### [THE PROBLEM]
Starting at the line that contains "Where should I", transcribe every remaining line of the data below exactly, and omit all pictures.

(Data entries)
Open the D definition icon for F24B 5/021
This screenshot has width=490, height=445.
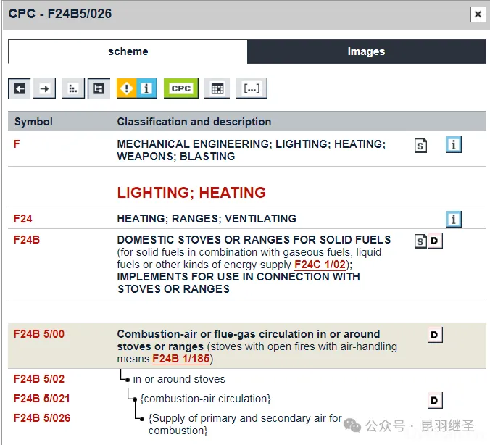pos(434,400)
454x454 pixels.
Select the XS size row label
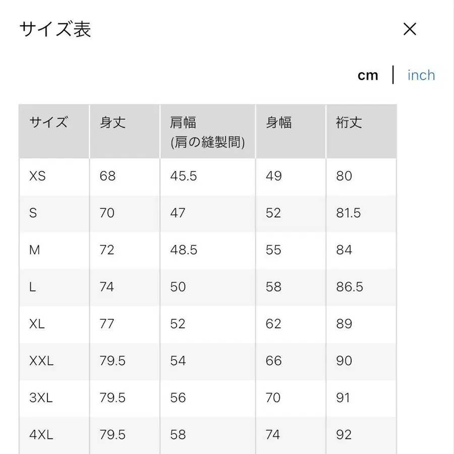click(36, 177)
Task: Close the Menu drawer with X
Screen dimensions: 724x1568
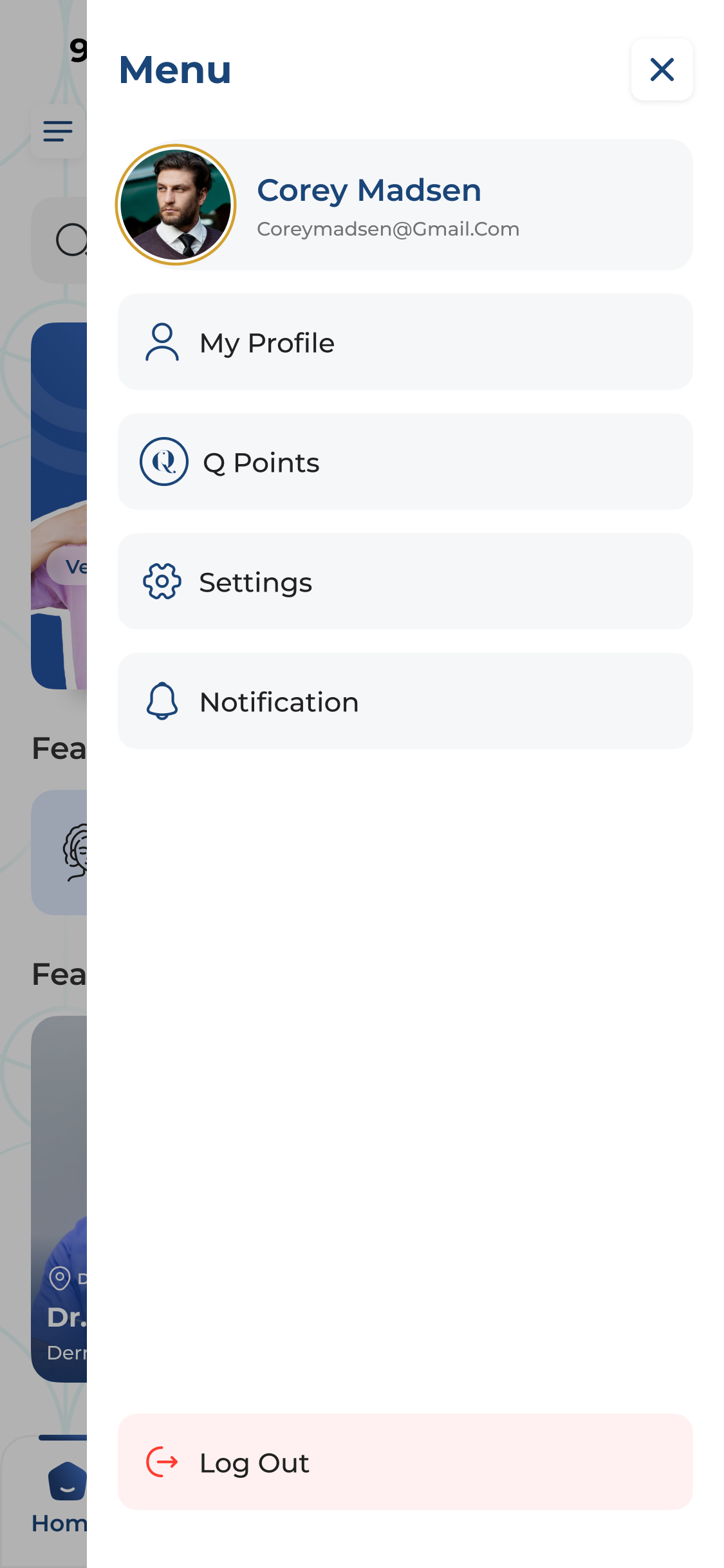Action: tap(662, 70)
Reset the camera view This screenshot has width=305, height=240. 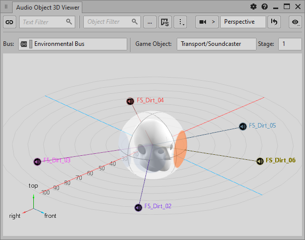(x=274, y=22)
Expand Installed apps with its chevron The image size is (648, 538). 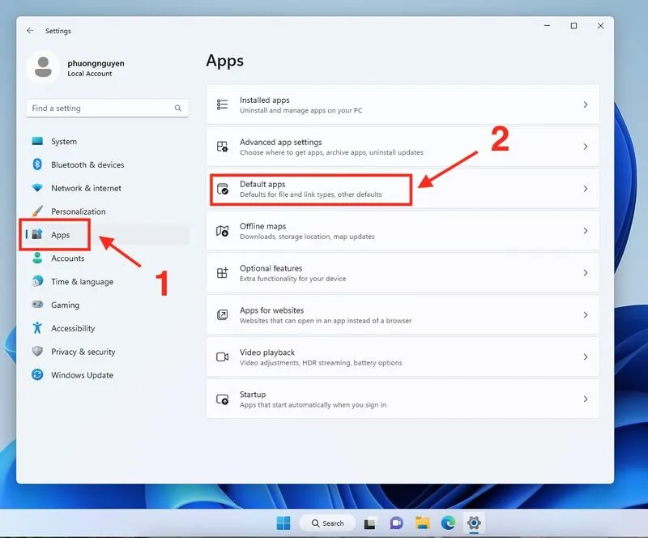(x=585, y=105)
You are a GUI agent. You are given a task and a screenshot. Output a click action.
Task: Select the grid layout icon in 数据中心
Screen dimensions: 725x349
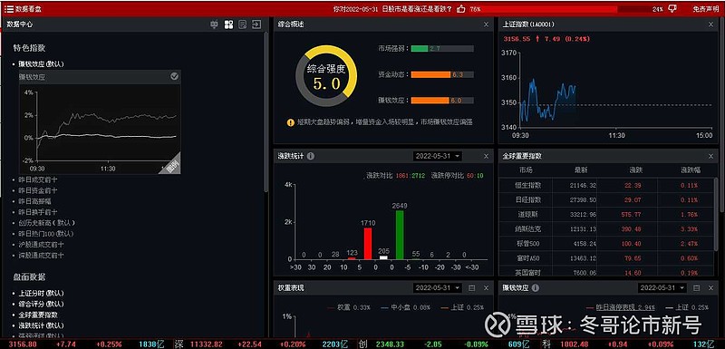click(x=228, y=24)
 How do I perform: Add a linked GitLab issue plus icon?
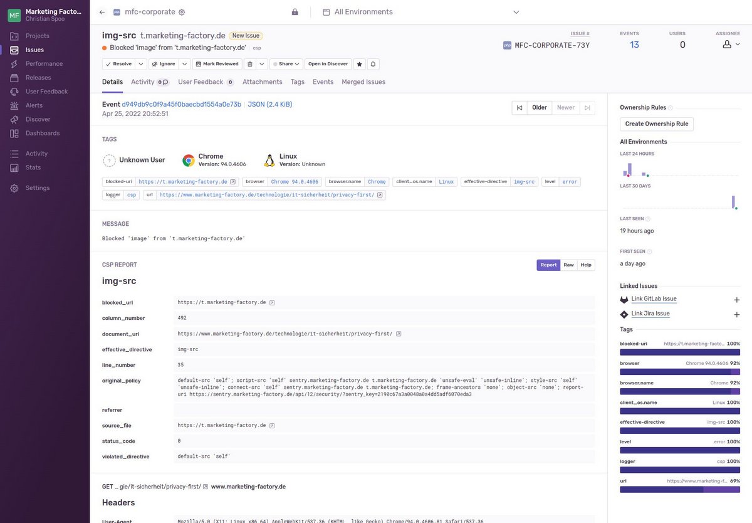click(736, 300)
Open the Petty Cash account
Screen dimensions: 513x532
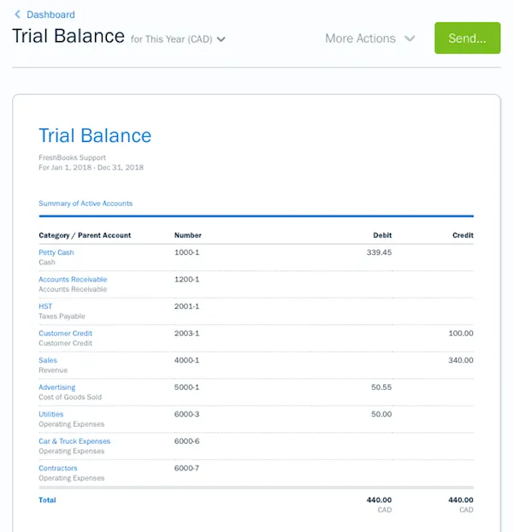point(56,252)
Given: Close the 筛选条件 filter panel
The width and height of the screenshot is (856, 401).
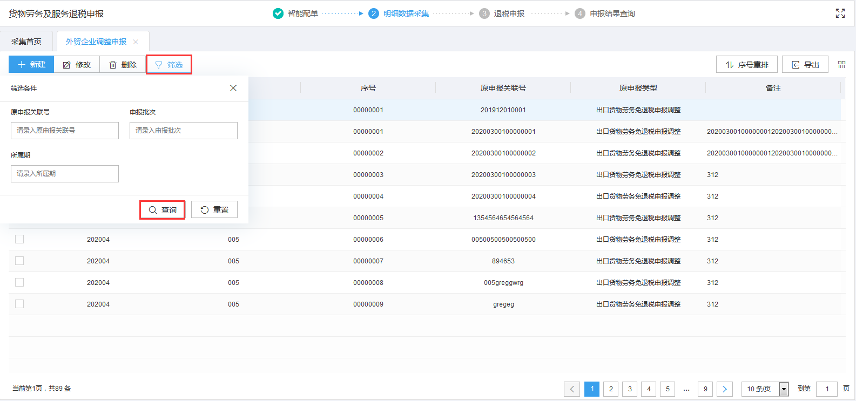Looking at the screenshot, I should (x=233, y=88).
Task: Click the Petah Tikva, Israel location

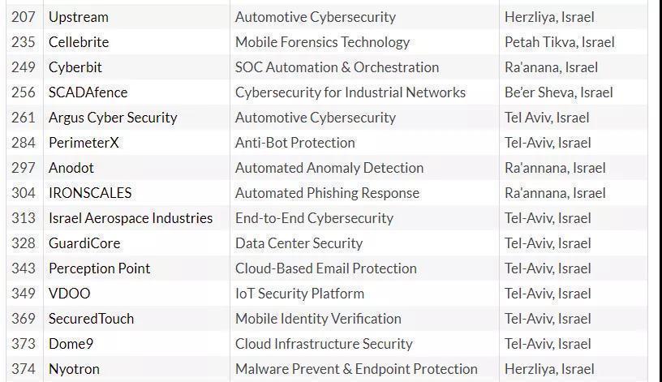Action: 559,42
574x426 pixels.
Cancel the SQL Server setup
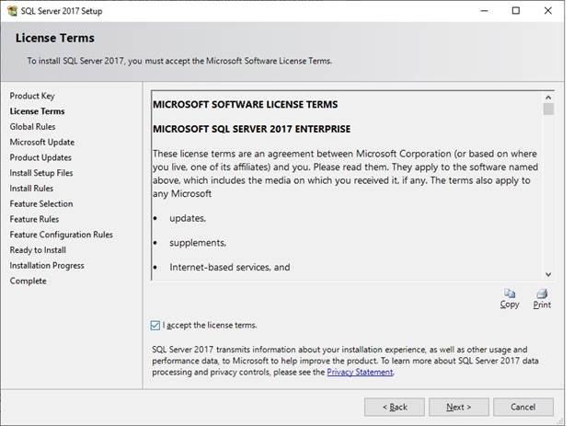point(522,407)
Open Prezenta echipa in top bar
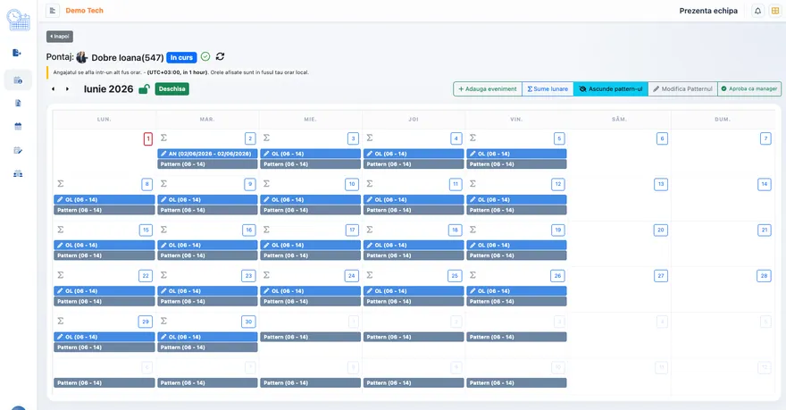786x410 pixels. 708,11
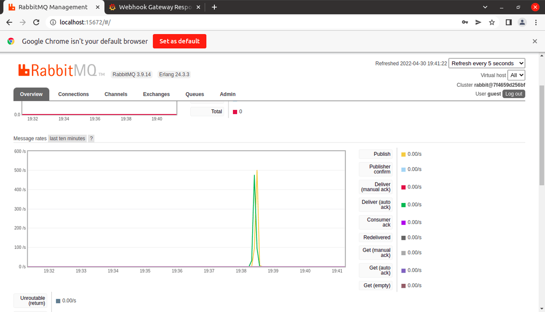Viewport: 545px width, 312px height.
Task: Open the Chrome profile avatar
Action: click(x=522, y=22)
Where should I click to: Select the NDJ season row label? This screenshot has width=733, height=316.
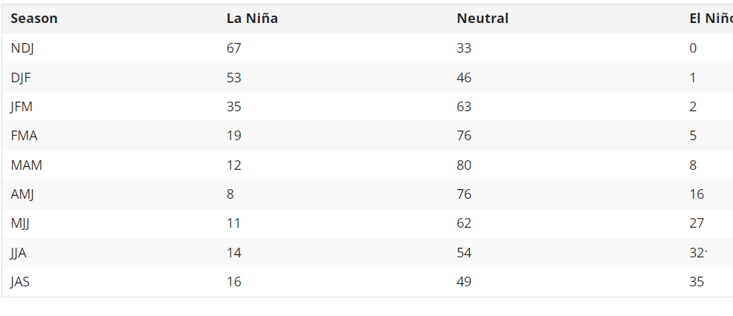22,48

### [THE COMPLETED TASK]
Where should I click to: Select the NDJ season row label? This screenshot has width=733, height=316.
22,48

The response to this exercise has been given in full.